§ **Aim of the task**:
Go to the line that contains "Where should I" in the listing below, then output it and every line after it exactly, omitting pictures.

§ **Data for review**:
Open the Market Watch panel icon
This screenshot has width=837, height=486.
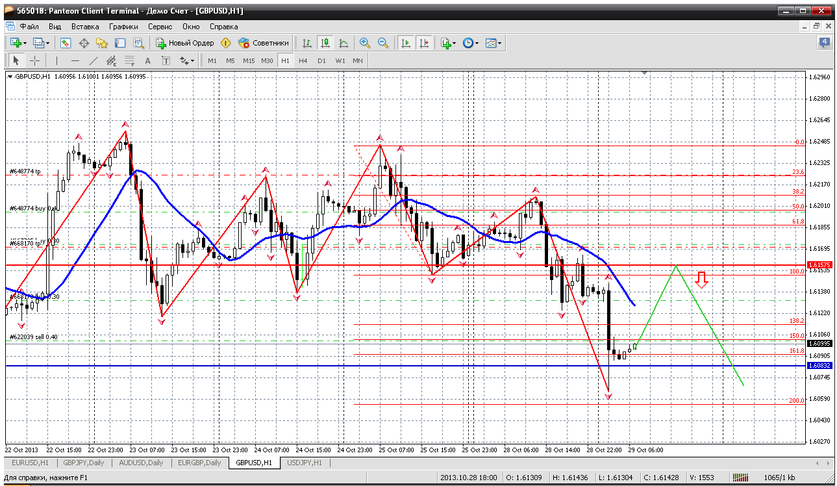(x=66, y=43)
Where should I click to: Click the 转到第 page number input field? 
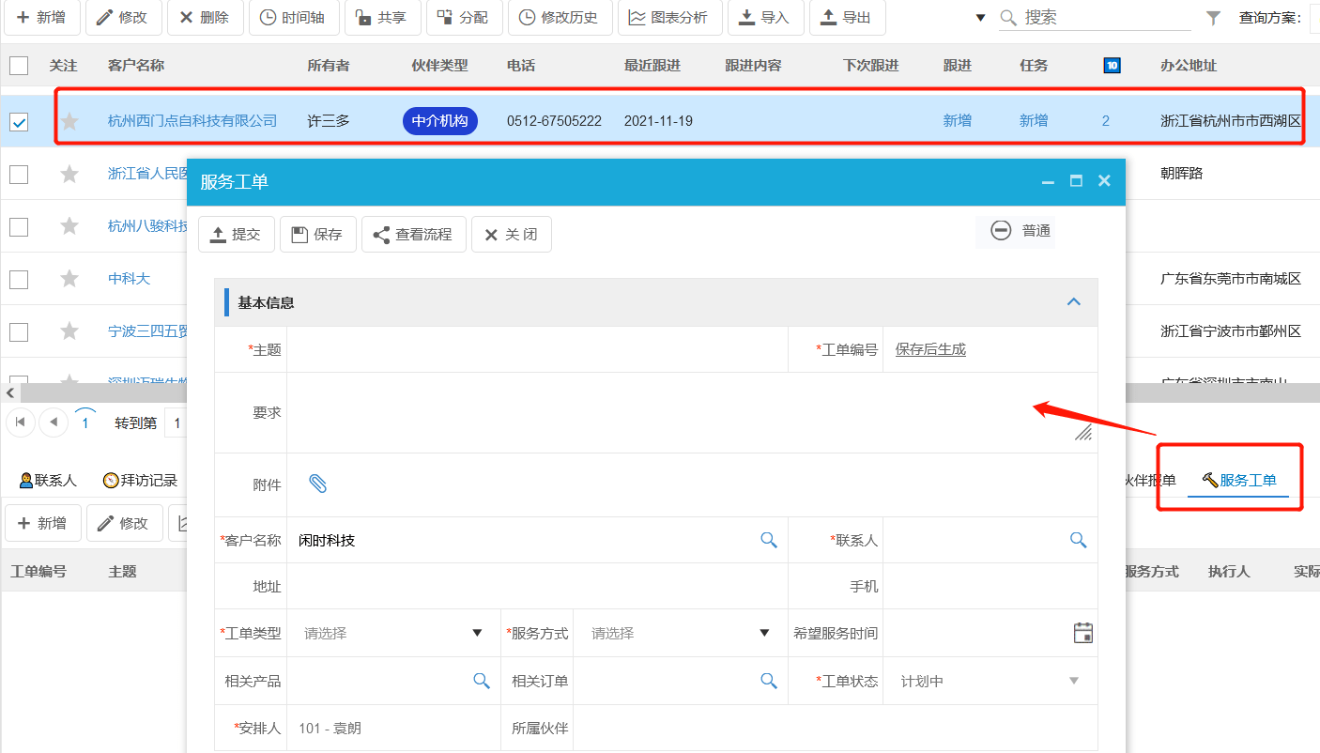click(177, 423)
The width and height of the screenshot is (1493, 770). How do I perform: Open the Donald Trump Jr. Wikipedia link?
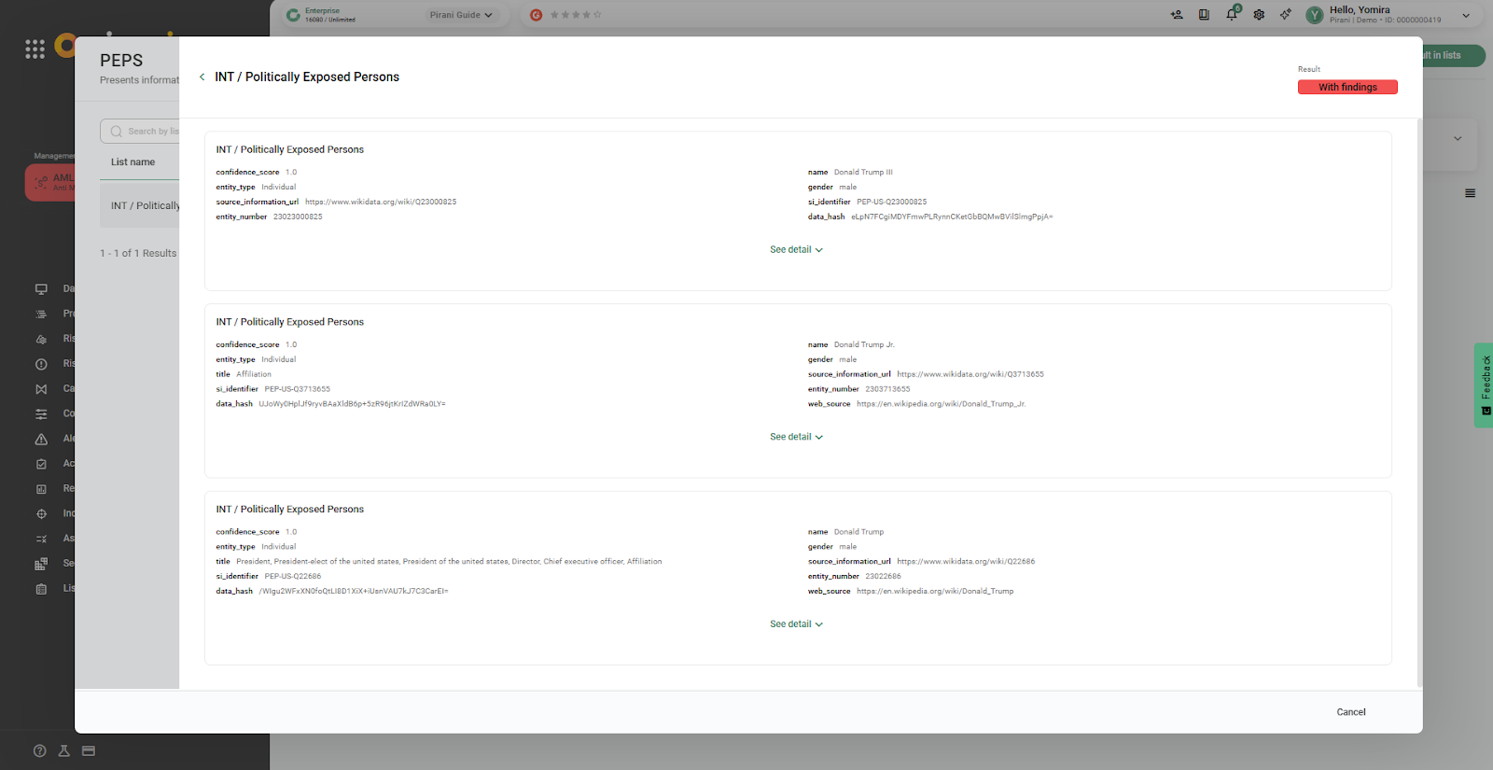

§ **Written solution**:
Where should I click to: Click the 转到第 page number input field? 
click(177, 423)
The width and height of the screenshot is (1493, 770). How do I perform: Open the Donald Trump Jr. Wikipedia link?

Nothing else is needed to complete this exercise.